▶ _Brano_:
A giudizio della Corte Costituzionale, ciò che ormai
è indispensabile è garantire il diritto di proprietà per incoraggiare gli
investimenti nelle case.
I processi giudiziari per sfrattare un inquilino
inadempiente sono lunghi.
La Corte Costituzionale ha aperto la strada ai
proprietari affinché possano chiedere lo sgombero degli inquilini quando
rifiutano di consegnare l’immobile, tutelando così il loro diritto alla
proprietà, sancito dall'articolo 51 della Costituzione.
In almeno due sentenze, la Costituzione ha annullato
gli ostacoli che impedivano ai proprietari di poter agire in giudizio in
determinate situazioni, con possibilità di successo.
Nel 2021 il Tribunale costituzionale ha annullato
l'articolo 8 della legge 4314, che richiedeva la presentazione di una ricevuta
o di un'attestazione della Banca Agricola dell'acconto versato dagli inquilini,
al fine di chiedere la modifica del contratto di locazione, lo sfratto o l'adempimento
di qualche obbligo. Tale legge era stata promulgata nell'ottobre 1955.
Il TC ha ritenuto che quando i proprietari di
immobili non rispettano l'obbligo imposto da questo testo legale, è loro
impedito di esercitare azioni amministrative e giudiziarie relative alla protezione
dei diritti di proprietà.
“Il divieto previsto dall'articolo 8 della citata
legge n. 4314 si traduce in una restrizione del diritto di accesso alla
giustizia, impedendo al proprietario di esercitare direttamente le azioni
derivanti dal contratto di locazione quando non dimostri di aver soddisfatto il
mandato del legislatore”, ha sostenuto l'Alta Corte nella sentenza TC -208-21.

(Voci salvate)
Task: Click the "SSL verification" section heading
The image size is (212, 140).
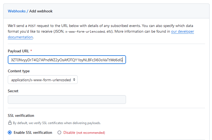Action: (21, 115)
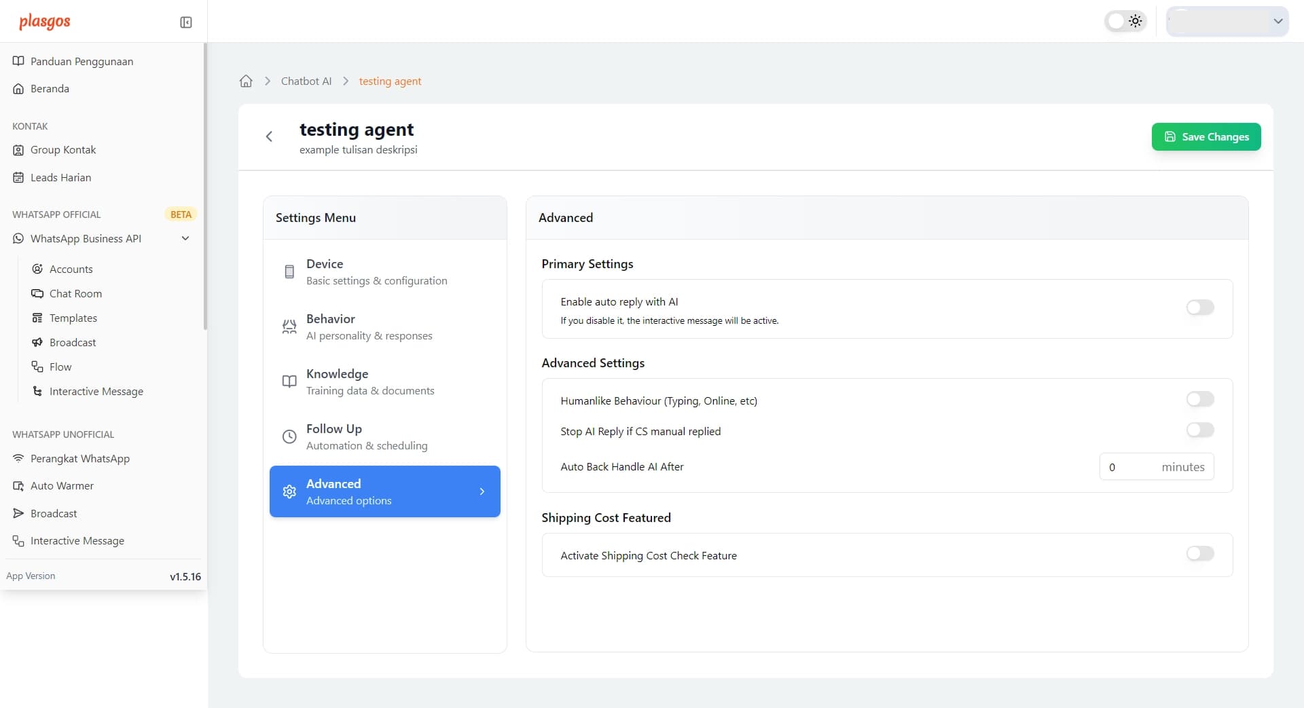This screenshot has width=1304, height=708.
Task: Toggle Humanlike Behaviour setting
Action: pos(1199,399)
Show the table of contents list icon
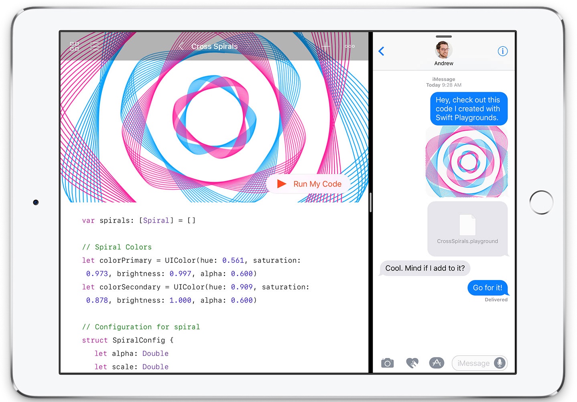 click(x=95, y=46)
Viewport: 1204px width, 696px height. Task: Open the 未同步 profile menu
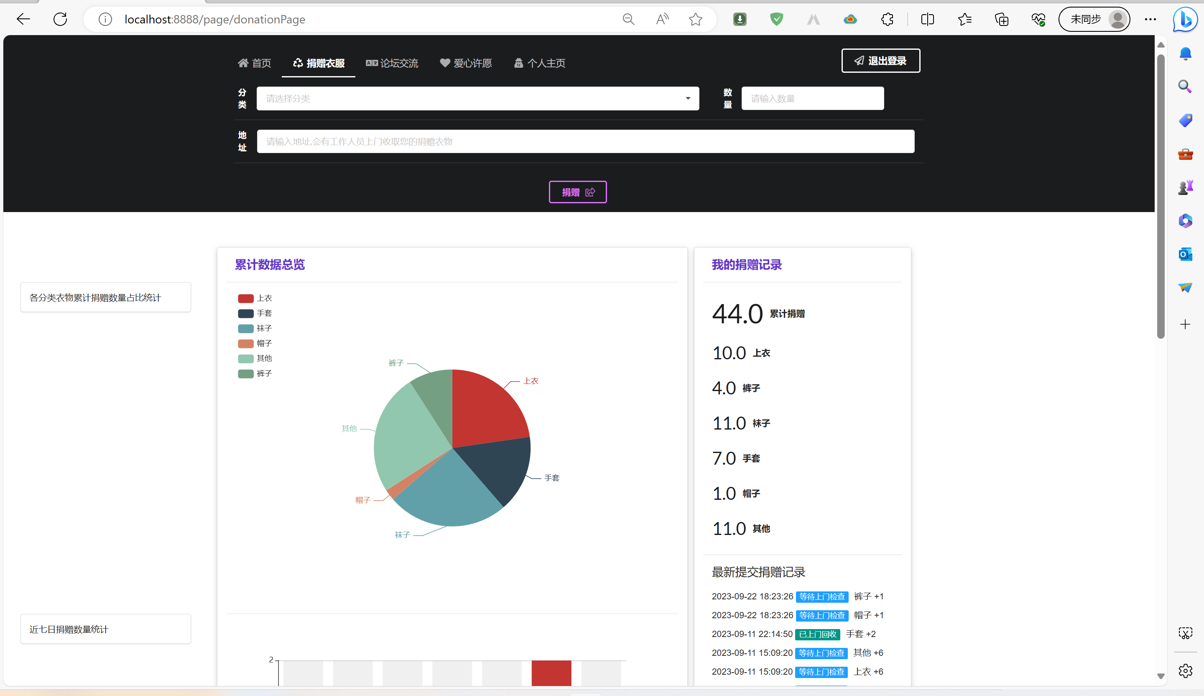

▶ _Consegna_:
Puoi riportare fedelmente il passo del brano sulla Corte Costituzionale che va dalle parole "I processi giudiziari" fino alle parole "51 della Costituzione.", comprese? I record non servono per svolgere l'esercizio.

▶ _Soluzione completa_:
I processi giudiziari per sfrattare un inquilino
inadempiente sono lunghi.
La Corte Costituzionale ha aperto la strada ai
proprietari affinché possano chiedere lo sgombero degli inquilini quando
rifiutano di consegnare l’immobile, tutelando così il loro diritto alla
proprietà, sancito dall'articolo 51 della Costituzione.